** TAREFAS PROPOSTAS **
• A. Transcreva o trecho da entrevista com o padre Rafael Uliano começando em "Zahyra Mattar" e seguindo até "Hoje temos sete.".
• B. Retome a entrevista com o padre Rafael Uliano a partir da última frase apresentada.

** TEXTO FORNECIDO **
Filho de Braço do Norte, padre Rafael Uliano tem 29 anos, é filho único. Uma situação geralmente que foge a regra de quem busca o sacerdócio. “Aos sete anos eu já era coroinha e acompanhava o padre nas capelas pelo interior. Minha família sempre entendeu a minha escolha e sempre me apoiou nela”, afirma. Bacharel em filosofia e em teologia, ele também é pós-graduado em direito matrimonial canônico. Ingressou no Seminário Nossa Senhora de Fátima, da Diocese de Tubarão em 2001. No dia 26 de maio de 2013 foi ordenado diácono e no dia 31 de agosto do mesmo ano, em Braço do Norte, foi ordenado padre por Dom João Francisco Salm.

Zahyra Mattar
Tubarão

Notisul – Hoje em dia cada vez menos jovens se interessam pelo sacerdócio. A que o senhor credita isso?
Padre Rafael –
O fator principal, primordial, é a redução da família. Antigamente se tinha dez filhos, até mais. Hoje a realidade é outra. Mas isso não é uma regra, até porque eu não tenho irmãos e escolhi o sacerdócio. Outro ponto a ser considerado é que há 40 anos ir para o seminário significava ter oportunidade de estudo. Hoje é muito mais fácil ingressar em uma boa escola ou universidade. O seminário de Tubarão, por exemplo, já teve mais de 200 meninos. Hoje temos sete.

Notisul – O que o senhor acredita que deva ser feito para atrair os adolescentes para a Igreja?
Padre Rafael –
Acredito que o Papa Francisco acertou muito quando disse: “Temos que falar a língua do jovem”. E é verdade. O jovem precisa se sentir parte daquilo. Nas minhas reflexões na igreja procuro sempre inserir assuntos que despertem o interesse deles, como a internet e as redes sociais, por exemplo. Também utilizo o meu Facebook pessoal para disseminar assuntos da igreja em uma linguagem simples. Também temos a Pastoral Universitária, sob a gerência do padre Eduardo Rocha, que ministra uma missa alternativa especialmente para os estudantes, sempre as sextas-feira, às 22 horas, na igreja São Judas, no bairro Dehon (próxima da Rodoviária).

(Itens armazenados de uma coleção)
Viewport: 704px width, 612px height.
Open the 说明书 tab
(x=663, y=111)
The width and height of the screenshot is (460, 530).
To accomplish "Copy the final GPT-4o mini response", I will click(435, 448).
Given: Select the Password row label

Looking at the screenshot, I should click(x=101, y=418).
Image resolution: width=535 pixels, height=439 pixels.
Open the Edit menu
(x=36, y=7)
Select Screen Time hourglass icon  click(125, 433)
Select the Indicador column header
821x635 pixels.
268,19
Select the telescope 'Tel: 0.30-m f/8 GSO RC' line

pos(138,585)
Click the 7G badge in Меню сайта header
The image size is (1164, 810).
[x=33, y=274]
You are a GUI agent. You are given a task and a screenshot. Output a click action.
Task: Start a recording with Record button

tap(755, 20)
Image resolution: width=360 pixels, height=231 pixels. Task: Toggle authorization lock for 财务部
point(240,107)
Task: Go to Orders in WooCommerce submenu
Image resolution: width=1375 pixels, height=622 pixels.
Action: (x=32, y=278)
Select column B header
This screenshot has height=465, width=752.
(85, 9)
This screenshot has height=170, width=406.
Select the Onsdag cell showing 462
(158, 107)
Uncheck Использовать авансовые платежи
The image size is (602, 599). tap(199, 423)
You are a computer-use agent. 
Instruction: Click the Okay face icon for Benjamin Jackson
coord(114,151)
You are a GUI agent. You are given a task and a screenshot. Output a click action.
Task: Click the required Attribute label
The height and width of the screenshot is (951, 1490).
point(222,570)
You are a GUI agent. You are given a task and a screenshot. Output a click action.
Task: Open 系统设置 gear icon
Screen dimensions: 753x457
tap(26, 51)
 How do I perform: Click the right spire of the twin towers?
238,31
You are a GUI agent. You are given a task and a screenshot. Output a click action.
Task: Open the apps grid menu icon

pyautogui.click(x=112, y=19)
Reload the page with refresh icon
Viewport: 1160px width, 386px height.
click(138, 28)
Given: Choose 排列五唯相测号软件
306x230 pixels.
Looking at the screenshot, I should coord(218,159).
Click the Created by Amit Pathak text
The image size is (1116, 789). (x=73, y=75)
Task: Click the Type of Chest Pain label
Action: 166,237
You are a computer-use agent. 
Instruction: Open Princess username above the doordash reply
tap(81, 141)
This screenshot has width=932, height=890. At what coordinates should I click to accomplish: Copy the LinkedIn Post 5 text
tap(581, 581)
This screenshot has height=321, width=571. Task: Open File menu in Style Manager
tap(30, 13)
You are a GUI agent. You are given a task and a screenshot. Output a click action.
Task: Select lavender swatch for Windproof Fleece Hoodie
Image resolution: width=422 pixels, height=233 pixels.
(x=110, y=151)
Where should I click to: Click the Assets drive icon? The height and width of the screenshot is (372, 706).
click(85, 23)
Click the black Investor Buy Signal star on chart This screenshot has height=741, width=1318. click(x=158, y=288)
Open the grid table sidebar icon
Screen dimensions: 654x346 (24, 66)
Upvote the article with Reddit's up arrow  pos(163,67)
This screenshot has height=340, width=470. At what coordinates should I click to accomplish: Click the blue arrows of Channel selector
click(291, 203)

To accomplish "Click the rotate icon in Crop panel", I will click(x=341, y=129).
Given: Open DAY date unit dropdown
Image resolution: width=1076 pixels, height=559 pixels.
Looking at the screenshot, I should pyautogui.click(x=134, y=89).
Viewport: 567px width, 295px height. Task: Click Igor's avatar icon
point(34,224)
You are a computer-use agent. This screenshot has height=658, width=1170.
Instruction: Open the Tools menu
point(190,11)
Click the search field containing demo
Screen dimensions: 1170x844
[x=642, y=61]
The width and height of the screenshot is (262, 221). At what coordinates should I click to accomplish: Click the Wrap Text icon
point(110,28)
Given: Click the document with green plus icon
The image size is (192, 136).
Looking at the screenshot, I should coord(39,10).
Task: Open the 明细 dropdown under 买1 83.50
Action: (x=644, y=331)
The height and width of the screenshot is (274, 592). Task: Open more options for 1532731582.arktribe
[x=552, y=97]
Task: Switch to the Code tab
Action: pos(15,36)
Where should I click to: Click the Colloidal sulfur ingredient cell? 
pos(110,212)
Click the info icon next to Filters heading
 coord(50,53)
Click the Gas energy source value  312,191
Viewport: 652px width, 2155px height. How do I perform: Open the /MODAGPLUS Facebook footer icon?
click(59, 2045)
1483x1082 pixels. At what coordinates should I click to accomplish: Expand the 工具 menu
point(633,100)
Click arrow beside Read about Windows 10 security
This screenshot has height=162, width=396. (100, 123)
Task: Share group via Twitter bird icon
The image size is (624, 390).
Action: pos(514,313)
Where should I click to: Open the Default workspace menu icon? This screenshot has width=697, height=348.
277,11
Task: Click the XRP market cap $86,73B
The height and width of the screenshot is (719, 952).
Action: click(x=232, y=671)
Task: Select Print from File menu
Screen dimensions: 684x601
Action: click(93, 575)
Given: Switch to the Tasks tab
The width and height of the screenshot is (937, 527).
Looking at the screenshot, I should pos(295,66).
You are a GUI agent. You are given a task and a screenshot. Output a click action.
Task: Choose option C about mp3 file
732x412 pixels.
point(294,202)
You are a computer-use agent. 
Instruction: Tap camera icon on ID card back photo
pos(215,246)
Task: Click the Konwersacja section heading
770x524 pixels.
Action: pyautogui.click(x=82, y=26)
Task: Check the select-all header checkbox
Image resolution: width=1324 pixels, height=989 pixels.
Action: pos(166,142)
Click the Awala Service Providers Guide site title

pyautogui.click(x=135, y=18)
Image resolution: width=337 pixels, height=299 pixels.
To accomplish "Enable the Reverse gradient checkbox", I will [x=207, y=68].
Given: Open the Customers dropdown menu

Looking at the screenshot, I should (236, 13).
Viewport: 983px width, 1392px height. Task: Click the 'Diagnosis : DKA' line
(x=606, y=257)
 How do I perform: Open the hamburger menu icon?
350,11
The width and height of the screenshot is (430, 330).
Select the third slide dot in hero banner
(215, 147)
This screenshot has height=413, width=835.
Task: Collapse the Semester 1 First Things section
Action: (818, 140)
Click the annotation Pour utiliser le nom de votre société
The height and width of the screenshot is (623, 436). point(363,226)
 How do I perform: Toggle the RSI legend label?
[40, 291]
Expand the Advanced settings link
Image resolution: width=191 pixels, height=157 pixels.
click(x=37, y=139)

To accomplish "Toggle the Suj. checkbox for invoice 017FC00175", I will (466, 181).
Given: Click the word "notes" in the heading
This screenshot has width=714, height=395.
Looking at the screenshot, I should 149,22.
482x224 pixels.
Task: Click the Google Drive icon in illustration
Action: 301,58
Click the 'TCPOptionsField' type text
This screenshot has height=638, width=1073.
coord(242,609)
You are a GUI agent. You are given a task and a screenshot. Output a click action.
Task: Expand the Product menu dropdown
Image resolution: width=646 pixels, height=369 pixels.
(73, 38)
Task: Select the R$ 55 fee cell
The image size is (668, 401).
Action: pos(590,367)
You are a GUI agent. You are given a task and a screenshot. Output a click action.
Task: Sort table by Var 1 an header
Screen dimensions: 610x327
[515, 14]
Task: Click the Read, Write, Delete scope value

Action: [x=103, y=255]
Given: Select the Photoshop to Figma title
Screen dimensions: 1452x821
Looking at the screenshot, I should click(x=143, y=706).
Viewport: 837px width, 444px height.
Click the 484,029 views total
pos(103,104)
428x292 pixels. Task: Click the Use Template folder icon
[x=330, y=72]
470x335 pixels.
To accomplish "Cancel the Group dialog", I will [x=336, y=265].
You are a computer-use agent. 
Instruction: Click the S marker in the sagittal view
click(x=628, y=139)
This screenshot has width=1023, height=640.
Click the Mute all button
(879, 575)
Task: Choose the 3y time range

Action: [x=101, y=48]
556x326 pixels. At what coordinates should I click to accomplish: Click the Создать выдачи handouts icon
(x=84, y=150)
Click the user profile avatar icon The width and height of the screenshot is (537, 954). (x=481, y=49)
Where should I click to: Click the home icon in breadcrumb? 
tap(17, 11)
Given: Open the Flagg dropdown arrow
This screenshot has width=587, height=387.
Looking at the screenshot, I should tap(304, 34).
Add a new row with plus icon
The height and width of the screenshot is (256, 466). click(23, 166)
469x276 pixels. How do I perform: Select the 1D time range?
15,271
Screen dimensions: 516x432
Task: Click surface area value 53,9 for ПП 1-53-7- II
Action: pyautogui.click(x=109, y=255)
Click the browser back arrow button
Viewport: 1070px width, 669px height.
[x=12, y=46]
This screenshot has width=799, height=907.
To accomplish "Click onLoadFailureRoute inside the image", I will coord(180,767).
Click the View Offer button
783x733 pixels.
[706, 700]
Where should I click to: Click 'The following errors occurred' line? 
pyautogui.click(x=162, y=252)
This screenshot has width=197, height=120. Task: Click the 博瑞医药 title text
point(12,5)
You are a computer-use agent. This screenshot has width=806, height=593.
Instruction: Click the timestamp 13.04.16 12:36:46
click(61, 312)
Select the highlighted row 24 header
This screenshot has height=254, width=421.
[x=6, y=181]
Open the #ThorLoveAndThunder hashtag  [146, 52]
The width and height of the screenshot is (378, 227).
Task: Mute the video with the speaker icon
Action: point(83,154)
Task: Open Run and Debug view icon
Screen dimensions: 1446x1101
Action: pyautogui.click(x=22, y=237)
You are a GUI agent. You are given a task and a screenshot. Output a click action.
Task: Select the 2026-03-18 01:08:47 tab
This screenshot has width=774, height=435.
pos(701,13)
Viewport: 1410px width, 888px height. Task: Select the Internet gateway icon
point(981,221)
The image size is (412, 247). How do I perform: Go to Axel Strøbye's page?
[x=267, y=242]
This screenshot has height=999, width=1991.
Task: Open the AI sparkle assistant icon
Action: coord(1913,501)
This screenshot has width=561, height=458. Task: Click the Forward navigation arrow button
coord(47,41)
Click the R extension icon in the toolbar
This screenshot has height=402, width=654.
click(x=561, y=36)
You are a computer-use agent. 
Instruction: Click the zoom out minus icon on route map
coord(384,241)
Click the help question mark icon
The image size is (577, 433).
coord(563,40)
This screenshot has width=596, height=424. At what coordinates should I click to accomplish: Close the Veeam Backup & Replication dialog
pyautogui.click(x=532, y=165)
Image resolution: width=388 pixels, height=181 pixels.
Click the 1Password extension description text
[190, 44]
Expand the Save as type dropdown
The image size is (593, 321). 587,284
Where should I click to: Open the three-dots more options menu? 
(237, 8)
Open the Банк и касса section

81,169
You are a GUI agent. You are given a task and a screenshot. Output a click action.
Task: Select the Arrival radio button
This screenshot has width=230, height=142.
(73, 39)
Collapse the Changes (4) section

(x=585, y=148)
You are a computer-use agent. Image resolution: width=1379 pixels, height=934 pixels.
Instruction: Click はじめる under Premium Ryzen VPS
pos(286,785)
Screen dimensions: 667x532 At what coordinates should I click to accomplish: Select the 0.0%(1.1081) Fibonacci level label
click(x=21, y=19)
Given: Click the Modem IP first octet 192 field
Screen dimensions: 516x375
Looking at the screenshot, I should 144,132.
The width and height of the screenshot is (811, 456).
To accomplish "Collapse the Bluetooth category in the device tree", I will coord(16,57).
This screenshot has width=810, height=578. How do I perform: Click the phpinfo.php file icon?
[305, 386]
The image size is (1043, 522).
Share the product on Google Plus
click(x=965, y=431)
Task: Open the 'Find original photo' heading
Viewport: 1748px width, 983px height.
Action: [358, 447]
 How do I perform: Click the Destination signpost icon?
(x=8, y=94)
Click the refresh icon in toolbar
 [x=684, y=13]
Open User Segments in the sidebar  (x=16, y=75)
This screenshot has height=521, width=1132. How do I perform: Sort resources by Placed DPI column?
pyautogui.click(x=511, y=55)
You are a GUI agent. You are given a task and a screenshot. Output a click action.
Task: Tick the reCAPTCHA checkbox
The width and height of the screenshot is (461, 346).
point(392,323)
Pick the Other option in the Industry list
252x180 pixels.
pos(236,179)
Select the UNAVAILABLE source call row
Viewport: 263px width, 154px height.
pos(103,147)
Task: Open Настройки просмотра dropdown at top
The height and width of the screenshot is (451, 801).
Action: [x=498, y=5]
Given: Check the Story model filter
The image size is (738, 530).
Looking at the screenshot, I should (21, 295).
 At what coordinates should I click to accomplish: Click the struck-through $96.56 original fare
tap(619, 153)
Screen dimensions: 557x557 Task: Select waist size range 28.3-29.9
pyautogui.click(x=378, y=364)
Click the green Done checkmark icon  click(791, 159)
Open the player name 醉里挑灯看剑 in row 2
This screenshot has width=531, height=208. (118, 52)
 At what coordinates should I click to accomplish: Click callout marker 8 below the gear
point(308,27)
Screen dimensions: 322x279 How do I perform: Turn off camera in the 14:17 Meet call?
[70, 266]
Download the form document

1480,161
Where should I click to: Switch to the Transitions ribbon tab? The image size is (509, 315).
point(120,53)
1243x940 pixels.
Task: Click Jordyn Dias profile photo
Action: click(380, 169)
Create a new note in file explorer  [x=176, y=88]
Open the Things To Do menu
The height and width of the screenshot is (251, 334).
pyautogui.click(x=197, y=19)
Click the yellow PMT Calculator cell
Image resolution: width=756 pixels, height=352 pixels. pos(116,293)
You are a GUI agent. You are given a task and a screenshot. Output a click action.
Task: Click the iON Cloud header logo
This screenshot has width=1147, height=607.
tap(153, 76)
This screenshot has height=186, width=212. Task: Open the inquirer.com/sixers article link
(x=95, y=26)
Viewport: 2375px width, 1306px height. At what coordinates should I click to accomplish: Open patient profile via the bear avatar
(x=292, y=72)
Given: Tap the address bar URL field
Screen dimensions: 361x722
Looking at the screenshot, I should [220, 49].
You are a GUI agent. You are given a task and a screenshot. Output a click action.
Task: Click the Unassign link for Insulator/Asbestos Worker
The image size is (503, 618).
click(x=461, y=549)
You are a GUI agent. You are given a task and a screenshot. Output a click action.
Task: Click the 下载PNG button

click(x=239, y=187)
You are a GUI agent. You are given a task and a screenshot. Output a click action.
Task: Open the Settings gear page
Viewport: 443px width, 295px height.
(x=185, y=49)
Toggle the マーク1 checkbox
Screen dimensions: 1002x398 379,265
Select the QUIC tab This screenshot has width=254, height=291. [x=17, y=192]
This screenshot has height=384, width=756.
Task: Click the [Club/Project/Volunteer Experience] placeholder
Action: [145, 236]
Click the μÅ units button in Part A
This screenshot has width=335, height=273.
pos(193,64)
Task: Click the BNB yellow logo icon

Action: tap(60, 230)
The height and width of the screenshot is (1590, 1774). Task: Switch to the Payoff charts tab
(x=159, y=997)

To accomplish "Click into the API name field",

** RESPOSTAS EM ORDEM **
• A.
Zahyra Mattar
Tubarão

Notisul – Hoje em dia cada vez menos jovens se interessam pelo sacerdócio. A que o senhor credita isso?
Padre Rafael –
O fator principal, primordial, é a redução da família. Antigamente se tinha dez filhos, até mais. Hoje a realidade é outra. Mas isso não é uma regra, até porque eu não tenho irmãos e escolhi o sacerdócio. Outro ponto a ser considerado é que há 40 anos ir para o seminário significava ter oportunidade de estudo. Hoje é muito mais fácil ingressar em uma boa escola ou universidade. O seminário de Tubarão, por exemplo, já teve mais de 200 meninos. Hoje temos sete.

• B.
Notisul – Conforme o último censo do IBGE, a Igreja Católica teve queda recorde no número de fiéis. A redução foi de 12,2% entre 2000 e 2010, enquanto a proporção de evangélicos aumentou 44,1%. Passados cinco anos, esta diferença não apenas se manteve como ficou ainda maior. Qual a sua avaliação deste dado?
Padre Rafael –
Sob a ótica cristã, avalio que isso é positivo. Seria muito triste se ouvíssemos que estas pessoas tornaram-se agnósticas, ou seja, deixaram Deus de lado. A própria pesquisa afirma o contrário: as pessoas não deixaram de buscar a Deus, apenas o fazem em outro lugar. É o momento de a Igreja Católica, diante dos números, fazer uma autorrevisão de si mesma? Sim, e é por isso que ocorre neste momento o Sínodo da Família, no qual o papa e alguns bispos refletem a nova estruturação da família, a situação dos casais de segunda união e outros temas que precisam ser debatidos. Não acredito que seja correto dizer que a Igreja Católica esteja perdendo fiéis, até porque as igrejas não concorrem entre si. Além disso, os próprios documentos da Igreja dizem que ela não é detentora de Jesus: “Existem sementes do verbo também em outros grupos religiosos”.

Notisul – Ainda conforme o IBGE, de 1991 até hoje o número de pessoas que se dizem sem religião representa 8% da população brasileira. Um aumento de 8,1% entre os censos de 2000 e 2010. O que o senhor acha que ocorre para uma pessoa deixar a igreja?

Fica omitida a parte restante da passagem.